The problem is that mutual funds, insurers and pension funds are often seeking a particular level of volatility — or really, lack thereof — for their investments. If you have a pile of corporate cash, is it going to be OK to put some of it into an asset that can rise or fall 30% in a single day as Bitcoin did this week? Tesla Inc. and MicroStrategy Inc. have bought into Bitcoin, but few have followed them, even after Tesla’s $1.5 billion buy-in ignited a debate about corporate crypto purchases.
“You’re looking at volatility levels that are four times that of gold or of equities, and this is going to make it prohibitive for a lot of corporate treasurers and institutional investors who think that they can do a significant size holding in this,” said Joyce Chang, JPMorgan global research chair, on Bloomberg Television. “This type of volatility still compared to other asset classes is outsized for most institutional investors.”
The T3 Index’s BitVol Index, which measures expected swings in the price of Bitcoin, rose above 100 last Saturday for the first time since March. That compares with the Cboe Volatility Index or VIX, which at 20.56 is still well off peaks in February, March and earlier this month in a range of 28 to 32.
Financial firms from Goldman Sachs Group Inc. to Bank of New York Mellon Corp. and Saxo Capital Markets Pte. are citing client demand among reasons to boost their cryptocurrency offerings. The asset class still holds some attraction, particularly with Ether up about threefold since the start of the year and Bitcoin about 30% higher in an era of low yields, but days like Wednesday make the argument for Bitcoin as “digital gold” or a “store of value” look somewhat tenuous.

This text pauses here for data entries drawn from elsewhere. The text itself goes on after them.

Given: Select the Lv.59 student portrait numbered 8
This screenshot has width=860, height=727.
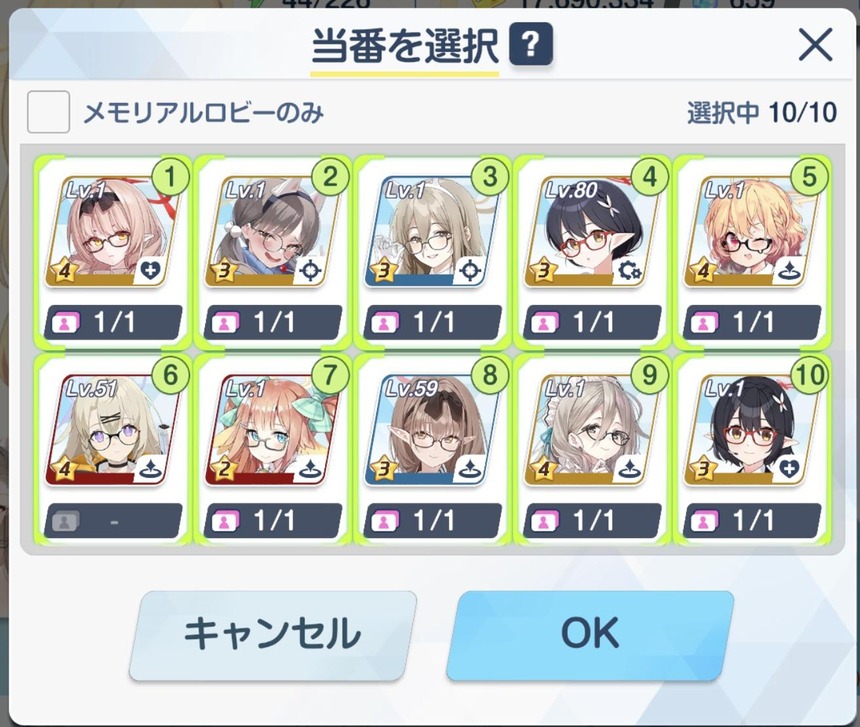Looking at the screenshot, I should [x=432, y=431].
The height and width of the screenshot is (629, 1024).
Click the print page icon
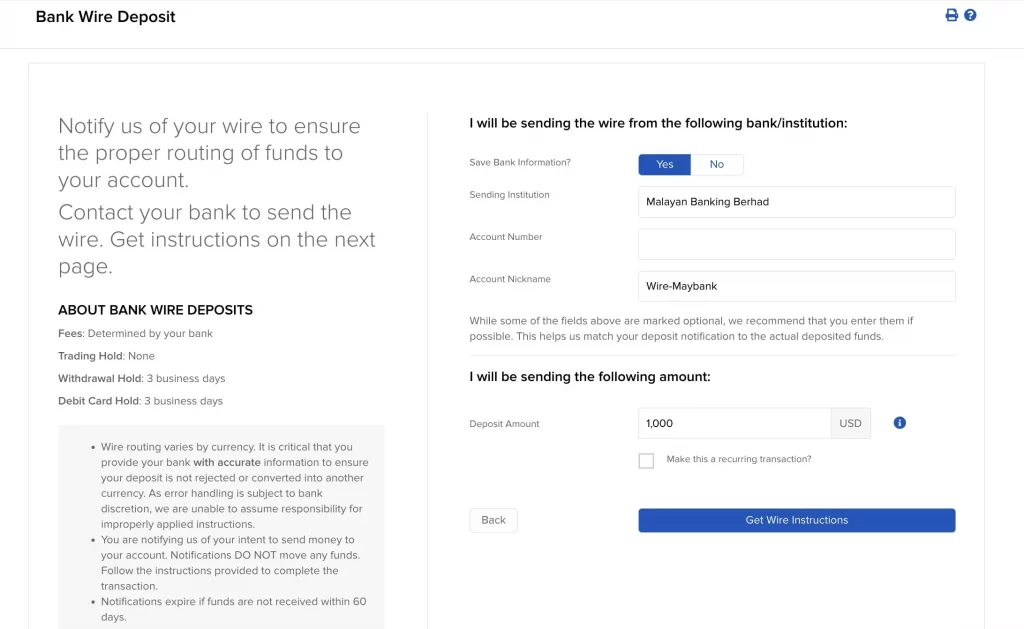coord(951,15)
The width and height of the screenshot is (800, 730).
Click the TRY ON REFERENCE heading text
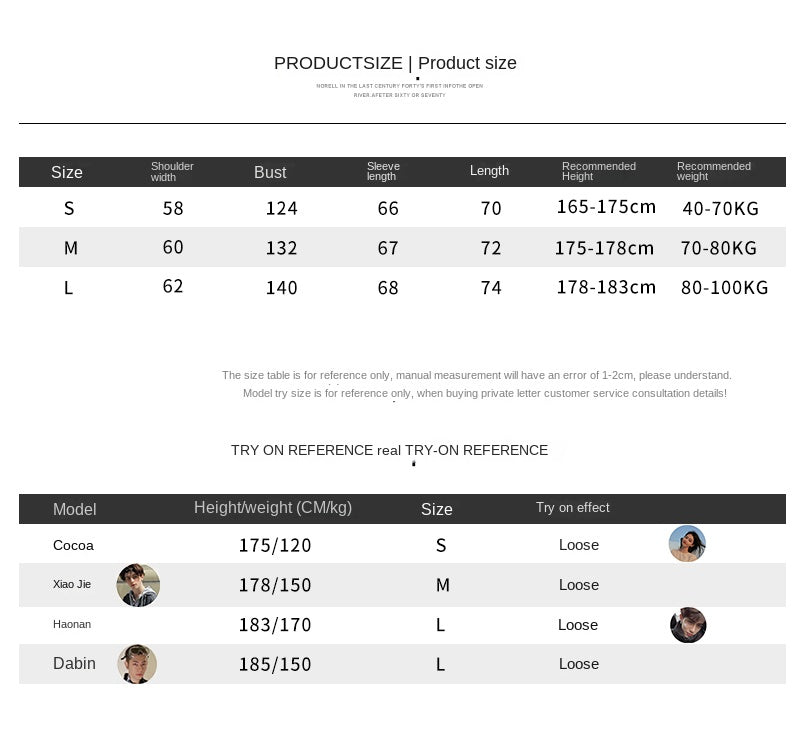coord(389,450)
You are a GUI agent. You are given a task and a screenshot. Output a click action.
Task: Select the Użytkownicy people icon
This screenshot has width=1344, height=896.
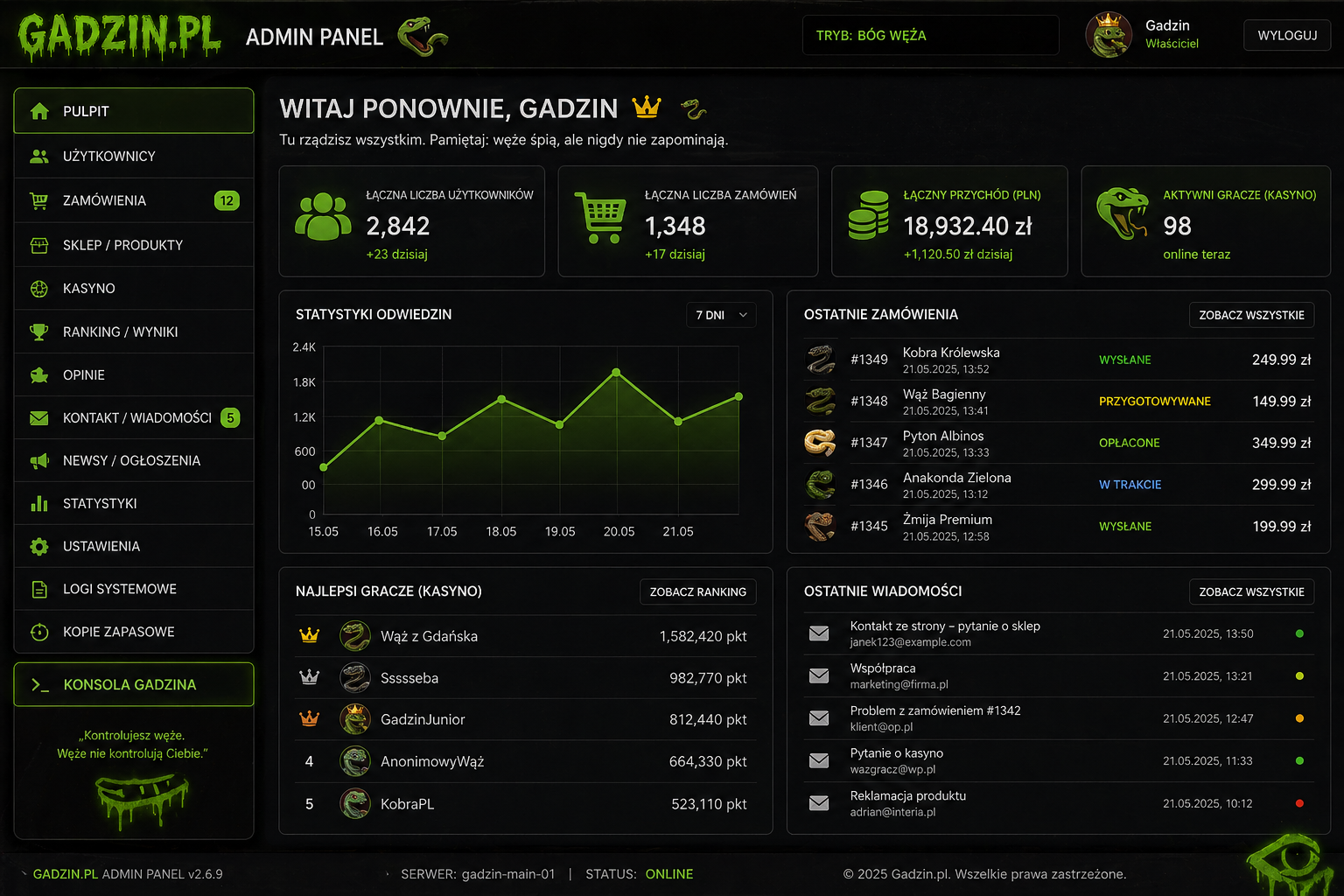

In addition, while MicroStrategy and Tesla have turbo-charged the debate about whether companies should hold Bitcoin, the everyday needs of the typical business may keep crypto at arm’s length.
“Most real corporations don’t want to have volatile things on their balance sheets, as the fluctuations cause fluctuations in their reported results,” said Jim Angel, a professor specializing in financial markets at Georgetown University. “The only companies that will dabble with cryptos are ones where the CEO is a true believer in crypto, and the CEO is so entrenched that the board won’t or can’t rein them in.”
However, some are making long-term commitments to crypto, which means they aren’t that troubled by frequent ups and downs, said Diogo Monica, the president of institutional digital-asset platform Anchorage Digital.
“I’m not really concerned about the long-term effects of this,” said Vincent Chok, CEO of First Digital Trust, a Hong Kong-based custodian servicing traditional and digital assets. “More and more financial institutions are getting involved in this space, which has already legitimized this industry. Many are cautiously jumping in, and a lot of money is being invested in research and proper partnerships are being built.”
However, JPMorgan’s Chang reiterated that volatility would be a top concern, given the needs of big investors and companies.
“It’s still pretty prohibitive particularly on the corporate side to look at this as a more institutional holding,” she said.
Professor Angel went further.
“Unless cryptos are a core part of their business — like in a crypto mining firm — a firm has no apparent comparative advantage over anyone else in speculating in crypto,” he said. “Boards and shareholders generally prefer that companies concentrate on where they have a comparative advantage and not get distracted in unrelated areas.”